Problem description: Repeat every line that appears below, with nothing altered.

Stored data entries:
* * *
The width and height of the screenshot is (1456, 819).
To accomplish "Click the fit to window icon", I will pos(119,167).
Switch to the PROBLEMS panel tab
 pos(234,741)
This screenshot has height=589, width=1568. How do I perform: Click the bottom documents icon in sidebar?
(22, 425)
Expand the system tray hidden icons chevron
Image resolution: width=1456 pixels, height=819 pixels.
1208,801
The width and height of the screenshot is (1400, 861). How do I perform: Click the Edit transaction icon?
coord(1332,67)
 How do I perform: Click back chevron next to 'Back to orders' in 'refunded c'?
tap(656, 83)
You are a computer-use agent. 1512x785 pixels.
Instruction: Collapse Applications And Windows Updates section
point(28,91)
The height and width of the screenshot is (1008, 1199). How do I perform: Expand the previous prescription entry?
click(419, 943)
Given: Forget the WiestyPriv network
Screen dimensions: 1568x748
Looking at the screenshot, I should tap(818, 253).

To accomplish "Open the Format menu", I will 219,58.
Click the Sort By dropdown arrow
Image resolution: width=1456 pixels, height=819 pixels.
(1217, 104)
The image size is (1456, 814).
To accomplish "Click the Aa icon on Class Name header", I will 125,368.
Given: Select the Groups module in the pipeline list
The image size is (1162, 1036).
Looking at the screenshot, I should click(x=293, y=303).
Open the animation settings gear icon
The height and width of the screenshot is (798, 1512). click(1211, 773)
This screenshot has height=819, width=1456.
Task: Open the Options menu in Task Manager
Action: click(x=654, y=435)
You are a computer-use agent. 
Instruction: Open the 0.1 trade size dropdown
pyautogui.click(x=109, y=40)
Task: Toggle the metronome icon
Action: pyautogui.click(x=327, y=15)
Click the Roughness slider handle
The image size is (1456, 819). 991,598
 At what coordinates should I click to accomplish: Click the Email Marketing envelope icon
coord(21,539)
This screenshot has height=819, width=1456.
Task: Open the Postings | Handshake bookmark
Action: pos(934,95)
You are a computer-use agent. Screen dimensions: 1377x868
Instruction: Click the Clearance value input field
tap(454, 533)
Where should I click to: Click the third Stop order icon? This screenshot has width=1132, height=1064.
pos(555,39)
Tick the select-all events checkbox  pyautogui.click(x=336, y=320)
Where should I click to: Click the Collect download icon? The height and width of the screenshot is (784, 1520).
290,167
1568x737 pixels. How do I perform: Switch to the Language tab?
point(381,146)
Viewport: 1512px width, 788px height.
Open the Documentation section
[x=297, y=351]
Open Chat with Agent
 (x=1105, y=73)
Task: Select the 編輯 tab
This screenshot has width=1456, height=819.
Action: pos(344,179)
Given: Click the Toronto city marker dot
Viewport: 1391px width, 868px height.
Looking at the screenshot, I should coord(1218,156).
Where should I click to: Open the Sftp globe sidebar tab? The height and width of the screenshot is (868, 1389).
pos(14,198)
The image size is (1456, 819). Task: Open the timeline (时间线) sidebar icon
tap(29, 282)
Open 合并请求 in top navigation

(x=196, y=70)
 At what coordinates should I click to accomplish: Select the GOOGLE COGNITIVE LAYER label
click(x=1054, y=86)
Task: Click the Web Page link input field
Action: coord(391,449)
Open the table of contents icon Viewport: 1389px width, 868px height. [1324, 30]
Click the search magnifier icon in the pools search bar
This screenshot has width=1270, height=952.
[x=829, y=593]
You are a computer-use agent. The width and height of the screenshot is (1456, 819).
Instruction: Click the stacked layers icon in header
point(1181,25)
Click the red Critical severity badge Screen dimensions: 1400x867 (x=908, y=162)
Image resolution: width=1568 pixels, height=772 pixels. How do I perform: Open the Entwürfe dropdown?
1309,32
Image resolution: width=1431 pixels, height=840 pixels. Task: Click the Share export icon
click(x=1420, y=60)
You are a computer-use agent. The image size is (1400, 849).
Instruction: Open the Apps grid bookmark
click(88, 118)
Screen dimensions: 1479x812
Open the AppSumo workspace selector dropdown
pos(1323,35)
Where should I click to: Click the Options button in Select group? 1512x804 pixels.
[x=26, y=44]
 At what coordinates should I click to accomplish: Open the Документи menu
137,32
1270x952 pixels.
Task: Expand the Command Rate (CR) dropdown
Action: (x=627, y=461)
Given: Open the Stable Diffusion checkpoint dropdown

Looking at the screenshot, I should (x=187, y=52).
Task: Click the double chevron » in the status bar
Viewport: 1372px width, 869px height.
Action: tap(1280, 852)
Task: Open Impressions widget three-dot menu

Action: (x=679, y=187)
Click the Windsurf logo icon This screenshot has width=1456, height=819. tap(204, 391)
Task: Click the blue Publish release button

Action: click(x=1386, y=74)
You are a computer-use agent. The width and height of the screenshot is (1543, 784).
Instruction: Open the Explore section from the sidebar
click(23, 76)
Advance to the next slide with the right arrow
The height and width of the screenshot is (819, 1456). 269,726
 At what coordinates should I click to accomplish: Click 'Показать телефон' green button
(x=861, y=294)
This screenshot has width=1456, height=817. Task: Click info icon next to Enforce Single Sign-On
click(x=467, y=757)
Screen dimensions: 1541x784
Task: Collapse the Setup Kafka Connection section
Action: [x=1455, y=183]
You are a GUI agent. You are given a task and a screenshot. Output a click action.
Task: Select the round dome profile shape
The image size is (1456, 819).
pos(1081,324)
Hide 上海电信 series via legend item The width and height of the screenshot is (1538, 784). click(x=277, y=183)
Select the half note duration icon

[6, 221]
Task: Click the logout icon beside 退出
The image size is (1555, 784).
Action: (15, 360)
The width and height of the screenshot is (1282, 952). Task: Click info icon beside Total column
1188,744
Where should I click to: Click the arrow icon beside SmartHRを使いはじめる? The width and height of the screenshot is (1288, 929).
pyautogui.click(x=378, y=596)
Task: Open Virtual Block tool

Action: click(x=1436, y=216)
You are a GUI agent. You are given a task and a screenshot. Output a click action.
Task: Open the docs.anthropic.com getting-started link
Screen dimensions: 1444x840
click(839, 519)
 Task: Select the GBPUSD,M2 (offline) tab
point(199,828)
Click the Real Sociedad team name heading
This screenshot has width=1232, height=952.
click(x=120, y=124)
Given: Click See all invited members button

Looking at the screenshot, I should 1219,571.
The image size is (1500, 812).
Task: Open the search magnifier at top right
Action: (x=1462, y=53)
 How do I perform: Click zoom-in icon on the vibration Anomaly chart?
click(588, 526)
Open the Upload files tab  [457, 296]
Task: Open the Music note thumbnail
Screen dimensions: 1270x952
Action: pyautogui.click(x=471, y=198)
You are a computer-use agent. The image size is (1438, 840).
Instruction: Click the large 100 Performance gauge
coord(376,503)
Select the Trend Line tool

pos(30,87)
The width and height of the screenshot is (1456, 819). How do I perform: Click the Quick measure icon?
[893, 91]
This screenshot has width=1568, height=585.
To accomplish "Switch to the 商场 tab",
* * *
Expected output:
The width and height of the screenshot is (1456, 819).
To accomplish "Click the fit to window icon", I will pos(119,167).
Switch to the PROBLEMS panel tab
 pos(234,741)
This screenshot has height=589, width=1568. How do I perform: Click the bottom documents icon in sidebar?
(22, 425)
Expand the system tray hidden icons chevron
Image resolution: width=1456 pixels, height=819 pixels.
1208,801
The width and height of the screenshot is (1400, 861). How do I perform: Click the Edit transaction icon?
coord(1332,67)
 How do I perform: Click back chevron next to 'Back to orders' in 'refunded c'?
tap(656, 83)
You are a computer-use agent. 1512x785 pixels.
Instruction: Collapse Applications And Windows Updates section
point(28,91)
The height and width of the screenshot is (1008, 1199). How do I perform: Expand the previous prescription entry?
click(419, 943)
Given: Forget the WiestyPriv network
Screen dimensions: 1568x748
Looking at the screenshot, I should tap(818, 253).

To accomplish "Open the Format menu", I will 219,58.
Click the Sort By dropdown arrow
Image resolution: width=1456 pixels, height=819 pixels.
(1217, 104)
The image size is (1456, 814).
To accomplish "Click the Aa icon on Class Name header", I will 125,368.
Given: Select the Groups module in the pipeline list
The image size is (1162, 1036).
Looking at the screenshot, I should click(x=293, y=303).
Open the animation settings gear icon
The height and width of the screenshot is (798, 1512). click(1211, 773)
This screenshot has height=819, width=1456.
Task: Open the Options menu in Task Manager
Action: click(x=654, y=435)
You are a computer-use agent. 
Instruction: Open the 0.1 trade size dropdown
pyautogui.click(x=109, y=40)
Task: Toggle the metronome icon
Action: pyautogui.click(x=327, y=15)
Click the Roughness slider handle
The image size is (1456, 819). 991,598
 At what coordinates should I click to accomplish: Click the Email Marketing envelope icon
coord(21,539)
This screenshot has height=819, width=1456.
Task: Open the Postings | Handshake bookmark
Action: pos(934,95)
You are a computer-use agent. Screen dimensions: 1377x868
Instruction: Click the Clearance value input field
tap(454, 533)
Where should I click to: Click the third Stop order icon? This screenshot has width=1132, height=1064.
pos(555,39)
Tick the select-all events checkbox  pyautogui.click(x=336, y=320)
Where should I click to: Click the Collect download icon? The height and width of the screenshot is (784, 1520).
290,167
1568x737 pixels. How do I perform: Switch to the Language tab?
point(381,146)
Viewport: 1512px width, 788px height.
Open the Documentation section
[x=297, y=351]
Open Chat with Agent
 (x=1105, y=73)
Task: Select the 編輯 tab
This screenshot has width=1456, height=819.
Action: pos(344,179)
Given: Click the Toronto city marker dot
Viewport: 1391px width, 868px height.
Looking at the screenshot, I should coord(1218,156).
Where should I click to: Open the Sftp globe sidebar tab? The height and width of the screenshot is (868, 1389).
pos(14,198)
The image size is (1456, 819). Task: Open the timeline (时间线) sidebar icon
tap(29, 282)
Open 合并请求 in top navigation

(x=196, y=70)
 At what coordinates should I click to accomplish: Select the GOOGLE COGNITIVE LAYER label
click(x=1054, y=86)
Task: Click the Web Page link input field
Action: coord(391,449)
Open the table of contents icon Viewport: 1389px width, 868px height. [1324, 30]
Click the search magnifier icon in the pools search bar
This screenshot has width=1270, height=952.
[x=829, y=593]
You are a computer-use agent. The width and height of the screenshot is (1456, 819).
Instruction: Click the stacked layers icon in header
point(1181,25)
Click the red Critical severity badge Screen dimensions: 1400x867 (x=908, y=162)
Image resolution: width=1568 pixels, height=772 pixels. How do I perform: Open the Entwürfe dropdown?
1309,32
Image resolution: width=1431 pixels, height=840 pixels. Task: Click the Share export icon
click(x=1420, y=60)
You are a computer-use agent. The image size is (1400, 849).
Instruction: Open the Apps grid bookmark
click(88, 118)
Screen dimensions: 1479x812
Open the AppSumo workspace selector dropdown
pos(1323,35)
Where should I click to: Click the Options button in Select group? 1512x804 pixels.
[x=26, y=44]
 At what coordinates should I click to accomplish: Open the Документи menu
137,32
1270x952 pixels.
Task: Expand the Command Rate (CR) dropdown
Action: (x=627, y=461)
Given: Open the Stable Diffusion checkpoint dropdown

Looking at the screenshot, I should (x=187, y=52).
Task: Click the double chevron » in the status bar
Viewport: 1372px width, 869px height.
Action: tap(1280, 852)
Task: Open Impressions widget three-dot menu

Action: (x=679, y=187)
Click the Windsurf logo icon This screenshot has width=1456, height=819. tap(204, 391)
Task: Click the blue Publish release button

Action: click(x=1386, y=74)
You are a computer-use agent. The width and height of the screenshot is (1543, 784).
Instruction: Open the Explore section from the sidebar
click(23, 76)
Advance to the next slide with the right arrow
The height and width of the screenshot is (819, 1456). 269,726
 At what coordinates should I click to accomplish: Click 'Показать телефон' green button
(x=861, y=294)
This screenshot has width=1456, height=817. Task: Click info icon next to Enforce Single Sign-On
click(x=467, y=757)
Screen dimensions: 1541x784
Task: Collapse the Setup Kafka Connection section
Action: [x=1455, y=183]
You are a GUI agent. You are given a task and a screenshot. Output a click action.
Task: Select the round dome profile shape
The image size is (1456, 819).
pos(1081,324)
Hide 上海电信 series via legend item The width and height of the screenshot is (1538, 784). click(x=277, y=183)
Select the half note duration icon

[6, 221]
Task: Click the logout icon beside 退出
The image size is (1555, 784).
Action: (15, 360)
The width and height of the screenshot is (1282, 952). Task: Click info icon beside Total column
1188,744
Where should I click to: Click the arrow icon beside SmartHRを使いはじめる? The width and height of the screenshot is (1288, 929).
pyautogui.click(x=378, y=596)
Task: Open Virtual Block tool

Action: click(x=1436, y=216)
You are a GUI agent. You are given a task and a screenshot. Output a click action.
Task: Open the docs.anthropic.com getting-started link
Screen dimensions: 1444x840
click(839, 519)
 Task: Select the GBPUSD,M2 (offline) tab
point(199,828)
Click the Real Sociedad team name heading
This screenshot has width=1232, height=952.
click(x=120, y=124)
Given: Click See all invited members button

Looking at the screenshot, I should 1219,571.
The image size is (1500, 812).
Task: Open the search magnifier at top right
Action: (x=1462, y=53)
 How do I perform: Click zoom-in icon on the vibration Anomaly chart?
click(588, 526)
Open the Upload files tab  [457, 296]
Task: Open the Music note thumbnail
Screen dimensions: 1270x952
Action: pyautogui.click(x=471, y=198)
You are a computer-use agent. The image size is (1438, 840).
Instruction: Click the large 100 Performance gauge
coord(376,503)
Select the Trend Line tool

pos(30,87)
The width and height of the screenshot is (1456, 819). How do I perform: Click the Quick measure icon?
[893, 91]
This screenshot has width=1568, height=585.
To accomplish "Switch to the 商场 tab",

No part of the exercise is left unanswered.